A Panache Digital Games respondeu rapidamente com um comunicado oficial no Reddit. O estúdio confirmou que emprega uma equipe de arte dedicada, com mais de uma dúzia de artistas experientes, e que, após investigar as preocupações da comunidade, descobriu que “algumas versões iniciais de recursos gerados por IA acabaram entrando na versão do prólogo — incluindo alguns retratos dentro do jogo e materiais de marketing externos” .
O comunicado trazia um pedido de desculpas direto e uma promessa:
“Assumimos a responsabilidade por esta falha e pedimos desculpas por qualquer aborrecimento que isso tenha causado. Fiquem tranquilos que a versão de Acesso Antecipado e o jogo completo não incluirão nenhum recurso gerado por IA.”
O estúdio se comprometeu a revisar os arquivos questionados e a substituí-los por versões feitas à mão em uma atualização futura . Até meados de junho de 2026, essa correção ainda não havia sido lançada, e a Panache não havia esclarecido se o uso da IA foi, de fato, um acidente ou algo deliberado.
A controvérsia com a Panache não foi um caso isolado. A mesma semana teve outras duas grandes polêmicas com IA, transformando o Summer Game Fest 2026 em um verdadeiro ponto de inflexão para a tecnologia na indústria de jogos:
Crazy Taxi: World Tour (Sega). Revelado durante a Xbox Games Showcase em 7 de junho, o jogo foi atingido por uma reação negativa imediata quando um aviso legal sobre o uso de IA generativa foi descoberto em sua página na Steam . A Sega confirmou, mais tarde, que a IA foi usada “para apoiar nossas equipes durante o desenvolvimento de recursos de plano de fundo”
. O criador da série, Kenji Kanno, saiu em defesa da prática, dizendo que a IA foi usada apenas “como referência” por artistas que, em seguida, criaram os recursos finais manualmente
. A opinião dos fãs, porém, rapidamente azedou
.
Coletânea Kingdom Hearts para Switch 2 (Square Enix). Durante a Nintendo Direct em 9 de junho, suspeitas robustas surgiram de que a arte principal da coletânea de Kingdom Hearts para o Switch 2 havia sido gerada por IA. Observadores apontaram inconsistências bizarras no cabelo dos personagens e derretimentos estranhos nos detalhes de fundo como evidências claras de geração artificial. Até o momento, a Square Enix não havia se pronunciado .
O agrupamento de três controvérsias de IA separadas durante o Summer Game Fest, a Xbox Games Showcase e a Nintendo Direct escancarou o quanto o público gamer de 2026 está sensível ao uso de IA generativa para a criação de arte .

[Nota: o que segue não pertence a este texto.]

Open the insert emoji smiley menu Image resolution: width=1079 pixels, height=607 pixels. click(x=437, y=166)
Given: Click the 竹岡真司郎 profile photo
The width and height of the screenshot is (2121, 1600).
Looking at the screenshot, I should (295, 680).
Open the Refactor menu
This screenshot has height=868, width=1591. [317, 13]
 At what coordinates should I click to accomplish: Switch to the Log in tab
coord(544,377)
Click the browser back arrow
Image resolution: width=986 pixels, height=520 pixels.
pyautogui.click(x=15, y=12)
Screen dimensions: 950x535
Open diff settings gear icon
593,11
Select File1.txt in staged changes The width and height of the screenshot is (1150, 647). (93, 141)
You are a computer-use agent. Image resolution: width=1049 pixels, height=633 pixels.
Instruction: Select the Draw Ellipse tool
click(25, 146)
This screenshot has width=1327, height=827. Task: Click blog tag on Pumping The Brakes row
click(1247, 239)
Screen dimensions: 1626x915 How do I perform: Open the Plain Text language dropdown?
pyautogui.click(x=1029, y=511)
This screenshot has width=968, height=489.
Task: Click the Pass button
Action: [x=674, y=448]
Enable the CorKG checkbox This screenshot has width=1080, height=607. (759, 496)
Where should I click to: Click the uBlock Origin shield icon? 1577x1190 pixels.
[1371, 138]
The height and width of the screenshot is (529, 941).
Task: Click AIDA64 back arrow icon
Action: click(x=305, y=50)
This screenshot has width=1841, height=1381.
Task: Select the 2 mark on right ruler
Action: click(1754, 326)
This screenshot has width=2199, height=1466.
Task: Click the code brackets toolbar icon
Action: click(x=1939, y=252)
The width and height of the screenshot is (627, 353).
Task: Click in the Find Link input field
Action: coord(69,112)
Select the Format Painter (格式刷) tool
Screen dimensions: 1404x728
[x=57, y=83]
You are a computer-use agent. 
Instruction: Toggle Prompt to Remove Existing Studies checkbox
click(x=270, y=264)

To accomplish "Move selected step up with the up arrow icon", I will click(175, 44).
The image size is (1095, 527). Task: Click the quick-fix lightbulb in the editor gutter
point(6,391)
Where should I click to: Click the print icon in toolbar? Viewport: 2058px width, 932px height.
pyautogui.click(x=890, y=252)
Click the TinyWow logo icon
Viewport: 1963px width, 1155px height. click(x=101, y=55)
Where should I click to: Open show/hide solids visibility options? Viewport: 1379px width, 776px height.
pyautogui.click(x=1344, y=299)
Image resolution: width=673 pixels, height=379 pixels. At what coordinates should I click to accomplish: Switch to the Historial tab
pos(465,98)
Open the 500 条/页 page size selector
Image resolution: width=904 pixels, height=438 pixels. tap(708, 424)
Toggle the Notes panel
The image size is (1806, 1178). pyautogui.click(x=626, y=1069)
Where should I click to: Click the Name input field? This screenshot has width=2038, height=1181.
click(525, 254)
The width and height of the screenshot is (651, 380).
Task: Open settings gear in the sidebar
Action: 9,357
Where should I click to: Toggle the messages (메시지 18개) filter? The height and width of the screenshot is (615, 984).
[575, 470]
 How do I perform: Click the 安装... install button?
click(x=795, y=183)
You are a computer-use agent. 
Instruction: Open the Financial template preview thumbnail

Uma parcela significativa da comunidade de jogadores segue sem se convencer pelo pedido de desculpas da Panache. O argumento central é uma questão de credibilidade: um estúdio com 70 desenvolvedores e uma equipe dedicada de artistas experientes não poderia, “acidentalmente”, ter incluído arte gerada por IA tanto nos recursos do jogo quanto em seus materiais de marketing oficiais sem que ninguém percebesse.
Os críticos apontam vários fatores que alimentam essa dúvida. A narrativa da “falha” soa forçada porque os recursos problemáticos estavam na demonstração que foi ao ar e nas páginas públicas das lojas — não em protótipos internos. A velocidade do pedido de desculpas e a promessa de substituir tudo seguem o mesmo script de escândalos anteriores. Em março de 2026, a desenvolvedora de Crimson Desert, Pearl Abyss, usou uma linguagem quase idêntica para descrever recursos de IA como uma “experimentação de desenvolvimento inicial” que entrou no produto final “por engano” . Muitos jogadores acreditam que a Panache usou IA de propósito, para economizar tempo e dinheiro no prólogo, e só recuou quando a reação negativa ameaçou as vendas do jogo
.
Um portal de games chinês resumiu o sentimento de forma certeira: “A Panache Digital Games não se fez de morta — emitiu uma nota rapidamente. Mas a leitura da comunidade é: ‘erramos, não faremos mais nas próximas versões’. O subtexto que muitos escutam é ‘fomos pegos, então vamos parar’.”
Até o momento, o estúdio não enfrentou a principal acusação: a de que o uso de IA foi deliberado, e não acidental. Esse silêncio mantém a pulga atrás da orelha da comunidade, que vai fiscalizar com lupa a prometida atualização. O recado dos jogadores em 2026 é claro e em alto e bom som: arte gerada por IA em jogos finalizados não é mais algo que estão dispostos a tolerar.